Terry creyó descubrir una secta religiosa de tipo satánico que realizaba asesinatos como formas de culto, a fin de crear el caos en la ciudad de Nueva York. A fin de cuentas, no hacía tanto que Charles Manson había cometido sus crímenes y el satanismo estaba en la mente de todos los estadounidenses. Terry creyó descubrir otros asesinatos similares cometidos en todos los EEUU, posteriores al encarcelamiento de Berkowitz. De ahí pasó a identificar a otros asesinatos y suicidios sospechosos y, al igual que ocurrió décadas después, con el “pizzagate”, de los asesinatos satánicos, se pasó a la pedofilia, al rodaje de pornografía y películas snuff, etc, etc, etc.
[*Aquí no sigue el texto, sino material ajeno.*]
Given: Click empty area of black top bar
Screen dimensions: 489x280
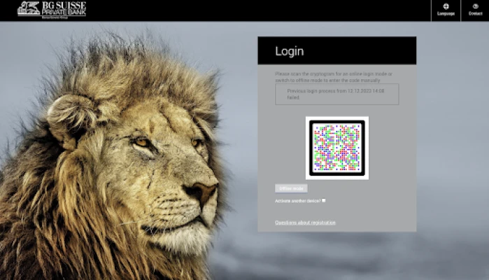Looking at the screenshot, I should coord(245,10).
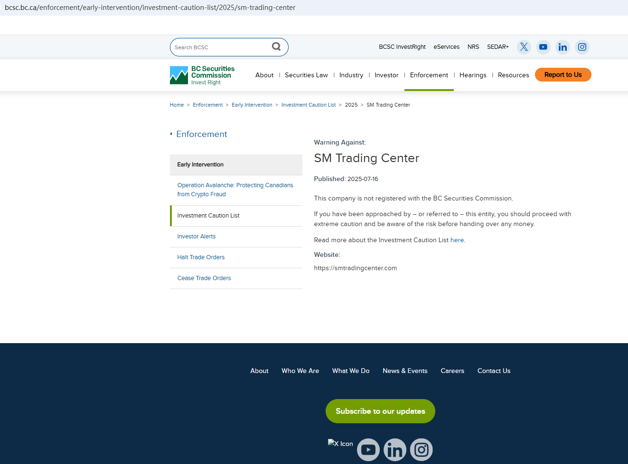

La policía neoyorkina no se tomó en serio estas investigaciones y las descalificó, a pesar de que Terry había sumado a una de las víctimas que sobrevivieron al ataque del “hijo de Sam” y a que participaron otros dos policías de Yokers, ciudad próxima a Nueva York. No tuvo habilidad suficiente para dar credibilidad a su tesis e, incluso, para contener su imaginación. Todos los testimonios declaran que Terry creía en lo que estaba haciendo: pero le faltaba habilidad suficiente para desenvolverse en los medios de comunicación. Finalmente, falleció de un ataque al corazón. “El hijo de Sam” desde la cárcel confirmó las tesis de Terry, pero parece bastante claro que lo hizo por puro afán de notoriedad y sin poder aportar ni una sola prueba a sus afirmaciones.
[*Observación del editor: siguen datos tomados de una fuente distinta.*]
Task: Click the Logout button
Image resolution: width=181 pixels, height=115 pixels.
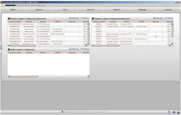Action: point(168,10)
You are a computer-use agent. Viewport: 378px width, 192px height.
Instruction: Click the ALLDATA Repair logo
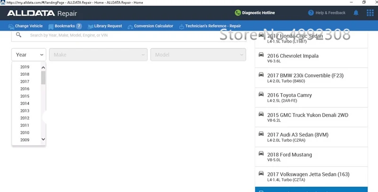42,13
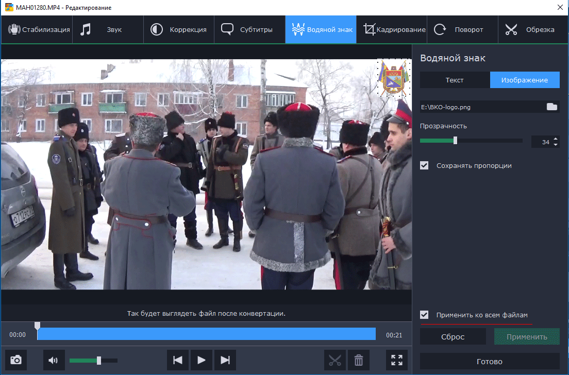The image size is (569, 375).
Task: Adjust the Прозрачность slider handle
Action: [455, 141]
El documental mantiene en todo momento el interés del espectador, incluso del que, como es el caso del público español, el asunto del “hijo de Sam” le queda lejos tanto en el espacio como en el tiempo. Es uno de esos documentales imprescindibles que pueden ver, no solamente, aficionados al “true crime”, sino todos aquellos que no encuentren en las últimas incorporaciones al catálogo de Netflix nada que pueda interesarse. Como suele ocurrir, la realidad es mucho más sorprendente que la ficción. El documental, además, tiene la virtud de mantener la ecuanimidad en todo momento, huir de conspiranoias e interpretaciones artificiosas y poner sobre el tapete todos los elementos para que el espectador juzgue por sí mismo. El hecho de que en la última parte no se exponga con más sistematización los errores en los que cayó Terry (así como sus aciertos, que los tuvo), empaña algo la valoración y le hurta el sobresaliente.